Swinburne University will be using e-signatures in 21 functional areas by the end of the year, after first going live with a DocuSign-based capability in its people and culture function in May.

Swinburne Uni folds DocuSign into processes across organisation
Swinburne University's Kosta Nicolaou.

Speaking at DocuSign’s annual Momentum conference, digital solution manager Kosta Nicolaou said the university is standardising on DocuSign, after previously using “various e-signature solutions” as well as wet-ink signatures for documents.

The program, which is being run by an internal team augmented with DocuSign professional services resources, began late last year, before being first implemented in the process for onboarding new hires.

“We focused on one particular use case first: the onboarding experience, so new starters onboarding with Swinburne,” Nicolaou said.

“I was one of the people two years ago who had to sign all the [onboarding] documents manually, and it was a horrible process. One of the first things I did when I came into the university was [to encourage] modernisation of our e-signature process.

“It took about three to four months getting it right with people and culture, for a range of documents, and we went live in early May.”

The efficiency improvements from using DocuSign as part of that process were significant, according to Nicolaou.

“We went from a six-day turnaround from a contract being issued and returned by a new starter to under two days, which is quite amazing,” he said.

“If you think about the experience for that new starter, it’s quite paramount and profound, and if you think about the recruitment manager, it gives them certainty that people are going to start on a day.

“It also creates efficiency for the people and culture [function].”

The technology has since been incorporated into processes for research, procurement, property services, and student residence documentation -- again, with strong results.

“When you look at research, the results are even more profound,” Nicolaou said.

“We’ve gone from 18 days from a document being issued to a research partner and being returned and signed, down to under two days. 

“That has a significant impact on the university in terms of cash flow… because the sooner we start the research, the sooner we bill, and we become a sustainable business.”

Swinburne is now on track to apply the technology in many more parts of the university.

“We’ve got another 15 different stakeholder groups that have expressed an interest in getting on board with the rollout, which is quite amazing, so between now and the end of the year, we’ll have over 21 stakeholder groups using the platform to meet their specific requirements,” Nicolaou said.

In addition to “doubling down” on the deployment of DocuSign for e-signature, Nicolaou predicted other use cases for technology from the vendor.

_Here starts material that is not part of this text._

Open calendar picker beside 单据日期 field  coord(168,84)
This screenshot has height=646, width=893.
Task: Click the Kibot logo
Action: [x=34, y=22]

He said the intent is for Swinburne “to take a first step into proactive contract management”, utilising DocuSign intelligent agreement management (IAM), an AI-powered tool.

“We’ve got a subscription to IAM, [and] there’s capabilities there that we could definitely leverage and benefit from as an organisation,” Nicolaou said.

“Taking a signed document, scraping some key information out and being able to get that information to the right people at the right time to take a course of action is the next step that we need to take as a business, as a segue way into larger-scale contract lifecycle management.”

Nicolaou said that additional work would see DocuSign become more tightly integrated with other systems that the university either runs today or is implementing, including Workday, ServiceNow and Salesforce.

“We’ve got several solutions in place that generate a lot of documentation - Workday for HCM and employment contracts, [and] we’re also using Workday in the future for finance, [for] purchase orders and the like that probably also need to be signed ideally. 

“We’re in the process of implementing ServiceNow for service management, and again, that’ll handle all below-threshold procurement, so certainly a use case there.

“Then [there’s] Salesforce from a CRM perspective. We shared in a presentation about a month ago [the workflow of] a deal moving through a sales pipeline and getting to the point where an agreement can get issued and signed and automatically come back, and that updating the deal status.”